TEXTO FORNECIDO

Seria necessário reestruturar as DFs de uma empresa como se fosse fazer seu valuation. Para isso, é preciso entender, claramente, suas atividades operacionais e a qualidade dos seus resultados. Se a empresa tiver tudo isso alinhado, ela vai gerar um bom fluxo de caixa futuro, que quando trazido a valor presente, vai pagar o custo de oportunidade e as despesas financeiras, ou seja, o custo de capital.

É preciso fazer isso para que se possa responder algumas perguntas: a empresa gera, efetivamente, caixa operacional? Ela consegue ter um retorno que remunere o custo de oportunidade do negócio como um todo, e não somente da despesa financeira? Ela gera fluxo de caixa para bancar os novos investimentos? Quanto ela precisa buscar de capital de terceiros e de capital próprio? Em quanto tempo a geração de caixa e o retorno começam a acontecer?

Com isso, é possível medir, claramente, se a empresa tem lucro econômico. Nesse caso, trata-se de uma empresa diferenciada, mais valorizada e que cria riqueza. Essa é a grande lógica do conceito e da metodologia de criação de valor que eu uso e que as grandes empresas, bem geridas, também usam.


Quais são as principais características de uma empresa que gera valor?

Essa empresa administra, de forma consistente, seus ativos operacionais para que eles gerem resultado operacional crescente e compatível. Dessa forma, nós temos uma medida de eficiência operacional, pois se a empresa é operacionalmente eficiente, ela dá retorno econômico. Caso isso não aconteça, ela precisa buscar métodos, fórmulas e processos para modificar suas unidades operacionais de forma a que elas contribuam para o negócio como um todo.

REGISTROS FORNECIDOS
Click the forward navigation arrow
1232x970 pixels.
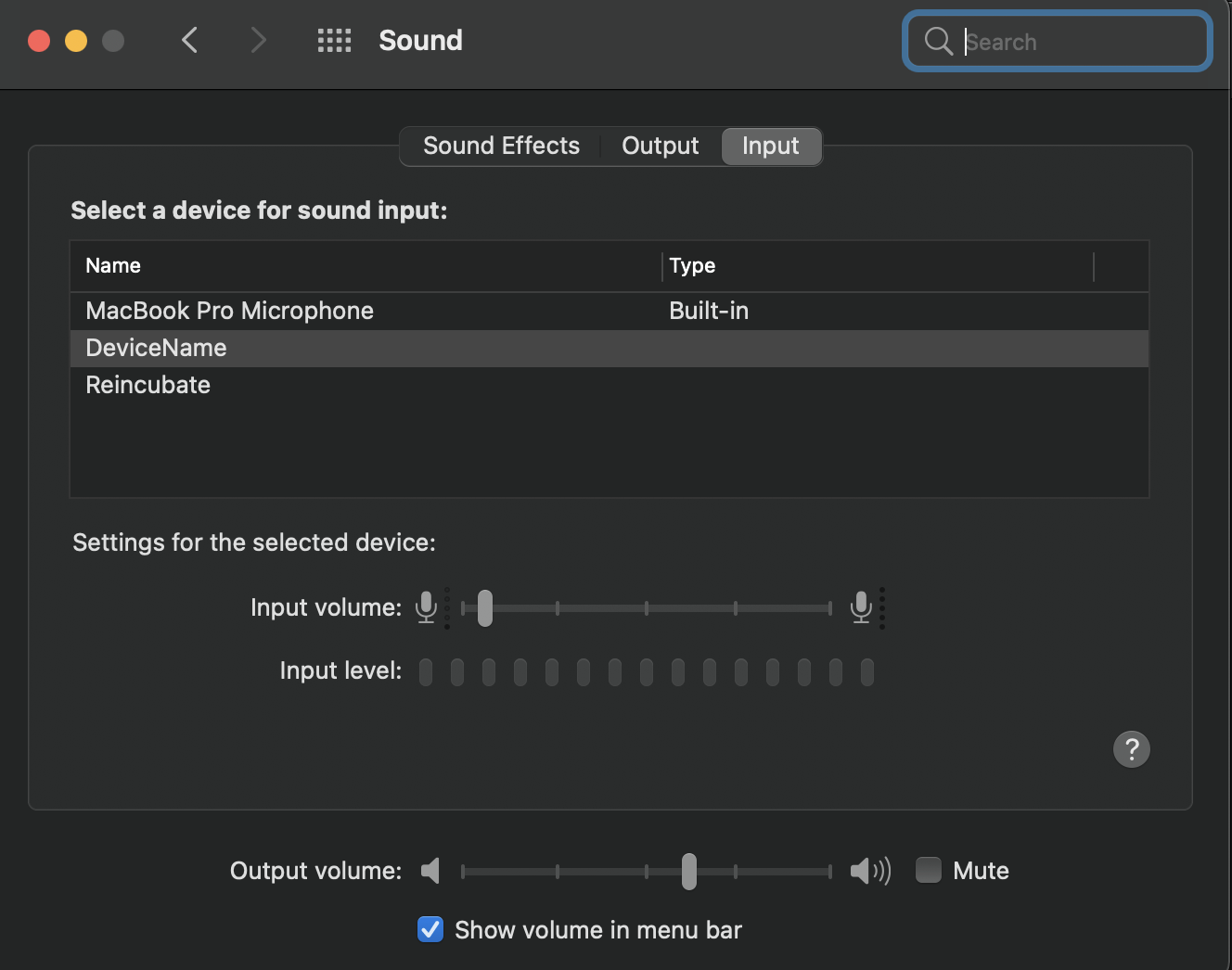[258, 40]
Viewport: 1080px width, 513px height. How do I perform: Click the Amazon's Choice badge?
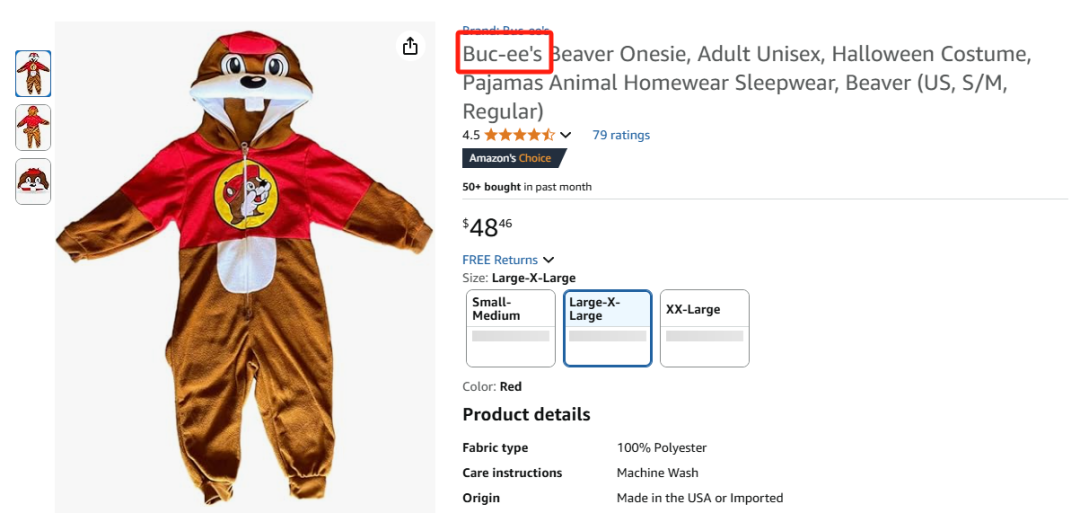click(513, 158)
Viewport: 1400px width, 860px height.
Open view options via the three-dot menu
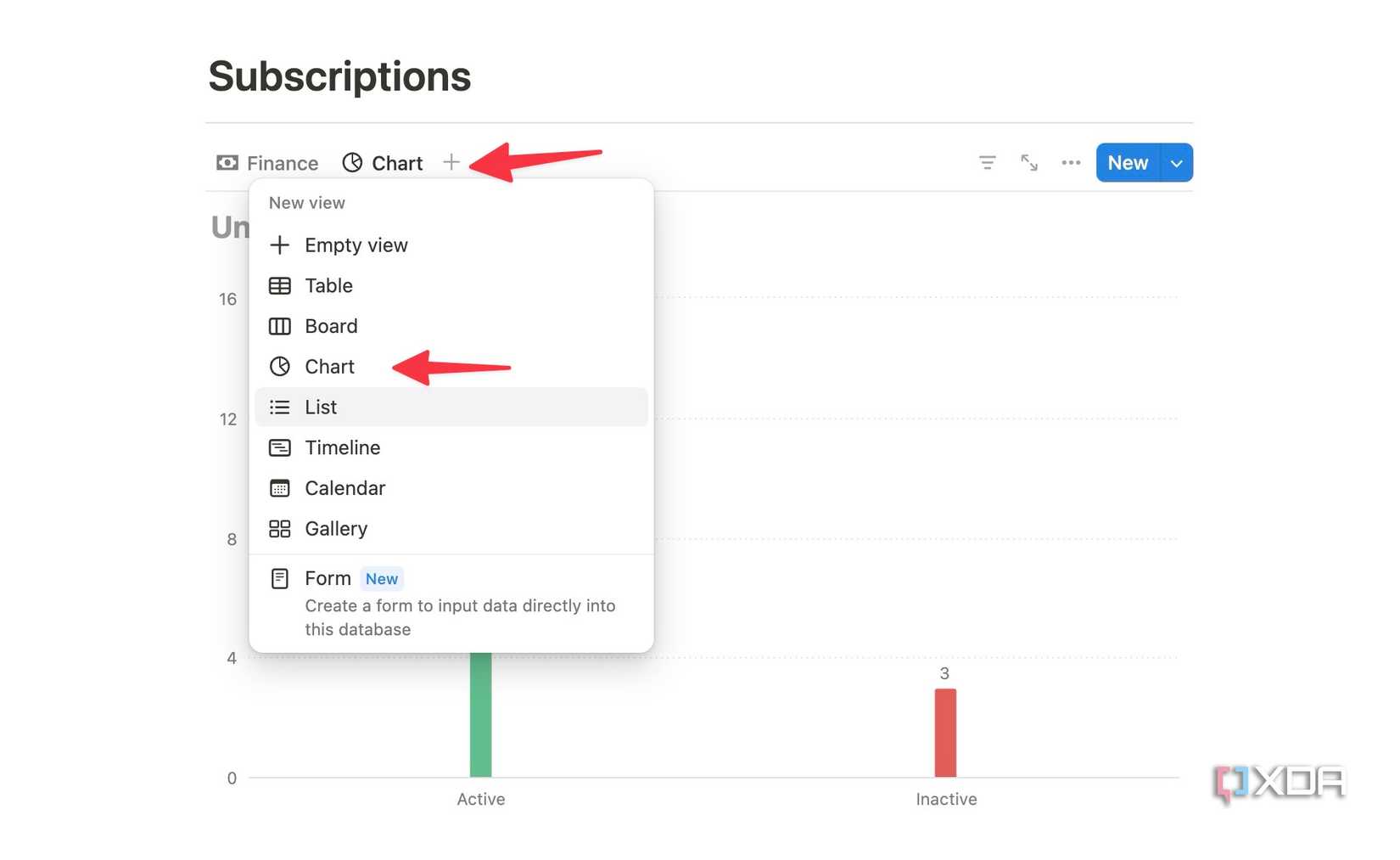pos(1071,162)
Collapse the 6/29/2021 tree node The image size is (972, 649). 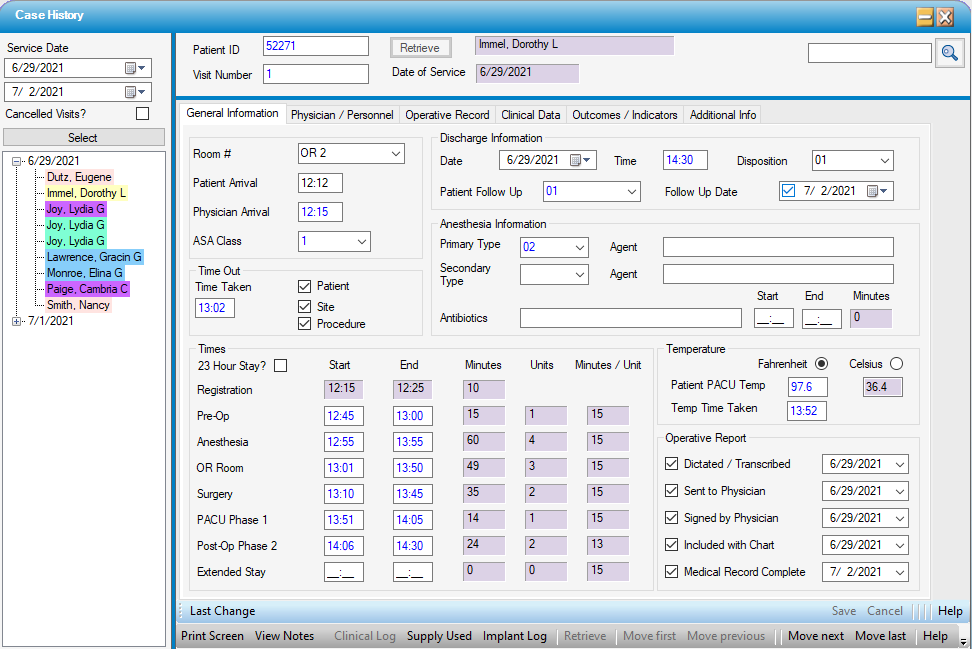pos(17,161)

---

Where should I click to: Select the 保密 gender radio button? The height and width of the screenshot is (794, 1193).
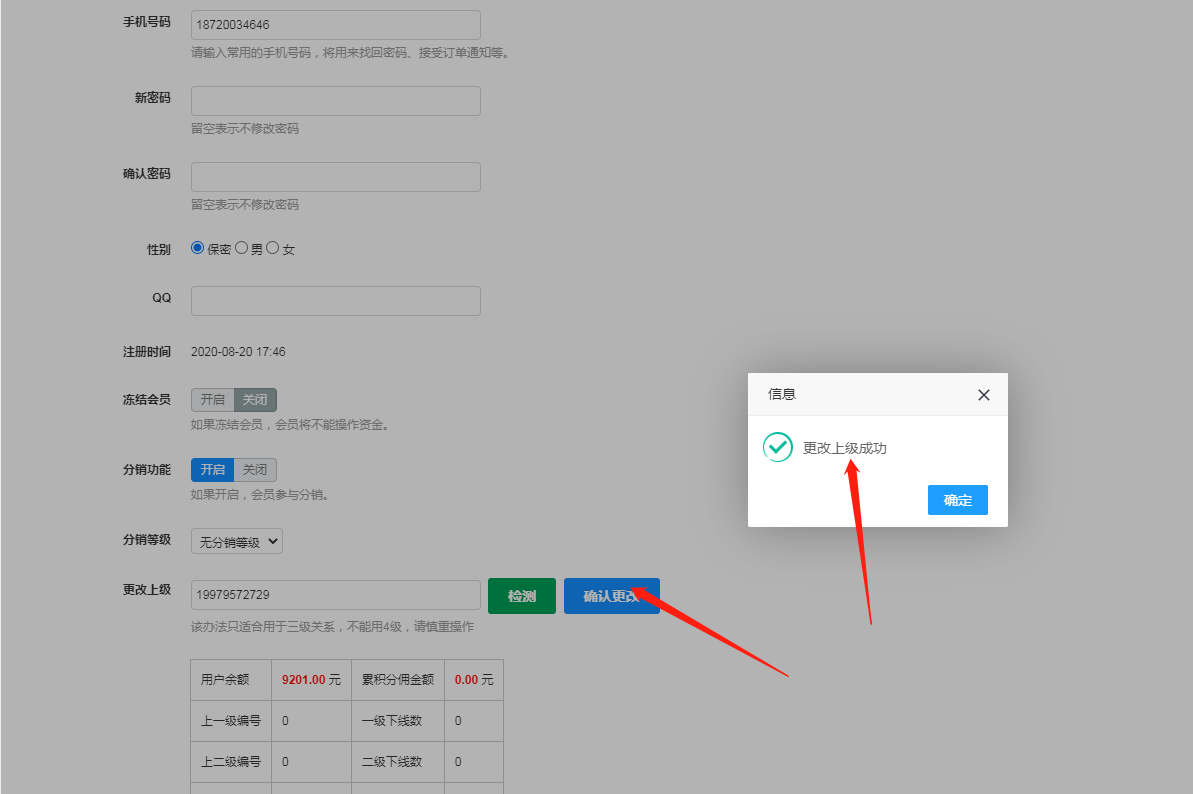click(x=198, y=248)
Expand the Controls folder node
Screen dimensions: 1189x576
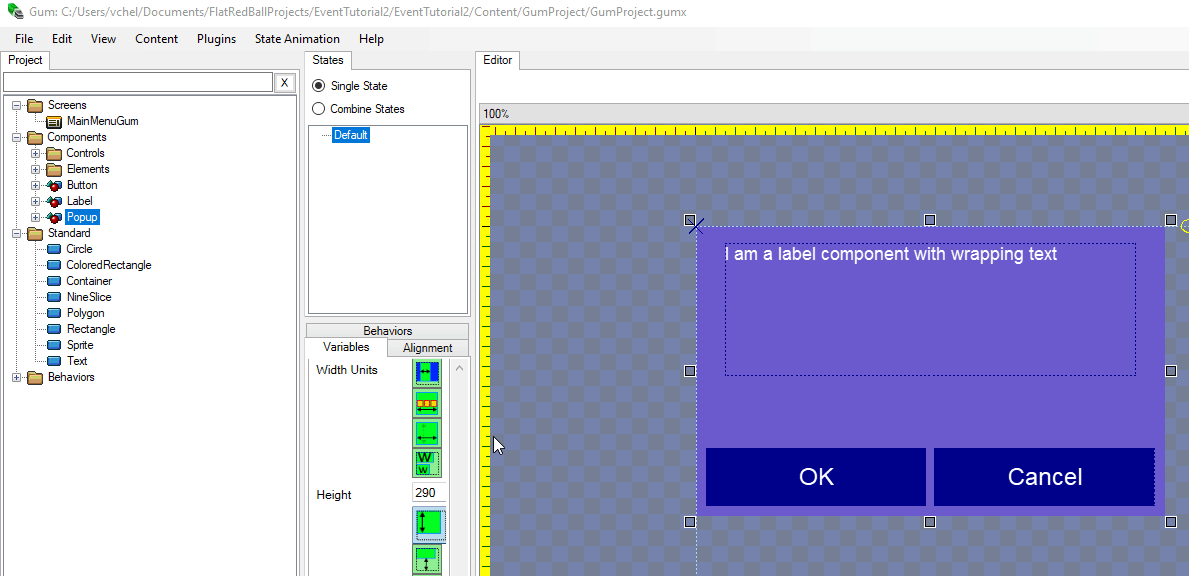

ENUNCIADOS
(1) Responda sim ou não: cada afirmação abaixo está de acordo com o texto sobre criação de valor? Justifique cada resposta com as palavras do texto que a decidem, citadas literalmente.
(a) Uma empresa com lucro econômico é mais valorizada e cria riqueza.
(b) O custo de capital corresponde apenas às despesas financeiras.
(c) Uma empresa que gera valor administra seus ativos operacionais de forma esporádica.
(2) Dê continuidade ao texto sobre criação de valor a partir da última frase apresentada.

RESPOSTAS DO EXERCÍCIO
(1)
(a) Sim: "trata-se de uma empresa diferenciada, mais valorizada e que cria riqueza."
(b) Não: "vai pagar o custo de oportunidade e as despesas financeiras, ou seja, o custo de capital."
(c) Não: "Essa empresa administra, de forma consistente, seus ativos operacionais"

(2)
Outro detalhe: não é só crescer. A empresa precisa crescer com resultados operacionais mais do que proporcionais, senão a eficiência operacional se transforma em deficiência operacional, pois existe o custo do capital do negócio. Se não houver cuidado com as métricas e com os indicadores, você pode estar sendo iludido com a qualidade de resultado de uma empresa. Isso acontece quando se usa conceitos muito antigos e tradicionais, que vêm das décadas de 1940 e 1950, e que ainda são ensinados e utilizados por muitas empresas.

O último detalhe, tão importante quanto os outros, é que uma empresa somente deveria remunerar os executivos de forma variável se ela consegue remunerar antes o custo do capital do negócio. Se isso não for feito, os executivos serão remunerados apesar da empresa apresentar resultados cada vez menores.

Se a empresa não mede, corretamente, seus resultados no sentido econômico, o lucro acaba sendo um pedaço do lucro que a empresa deveria ter. Quando se paga remuneração variável em cima do lucro contábil ou do EBITDA, a empresa, com certeza, está sendo penalizada e desvalorizada.


Quais são as principais características de uma empresa que não gera valor?

Num primeiro instante, um investimento feito por uma empresa que não gera valor pode ter valor presente líquido positivo, mas como ela não o analisa periodicamente, ela não tem como saber se ele ainda tem o retorno previsto no início. Cabe ressaltar que uma empresa investe, todos os anos, em novos projetos para que eles aumentem o seu tamanho através do crescimento do resultado. 

A grande questão é que nas análises que eu tenho publicado dos últimos 10 anos, grande parte das empresas não possuem resultados operacionais mais do que proporcionais. Se elas não analisam isso de forma coerente, elas estão sendo vistas como parcialmente boas, quando na realidade isso não está acontecendo, tanto que o valor das suas ações não reagem.

É preciso entender com profundidade e critérios técnicos o que é o custo do capital investido numa empresa. Se não houver substância de análise econômica, não haverá resultado. É isso que eu tenho visto, historicamente, nas empresas brasileiras. No meu livro, eu falo da qualidade de resultados das empresas de 2012 a 2021, que precisa muito ser melhorada.


Por que a não geração de valor das empresas brasileiras não é debatida no Brasil?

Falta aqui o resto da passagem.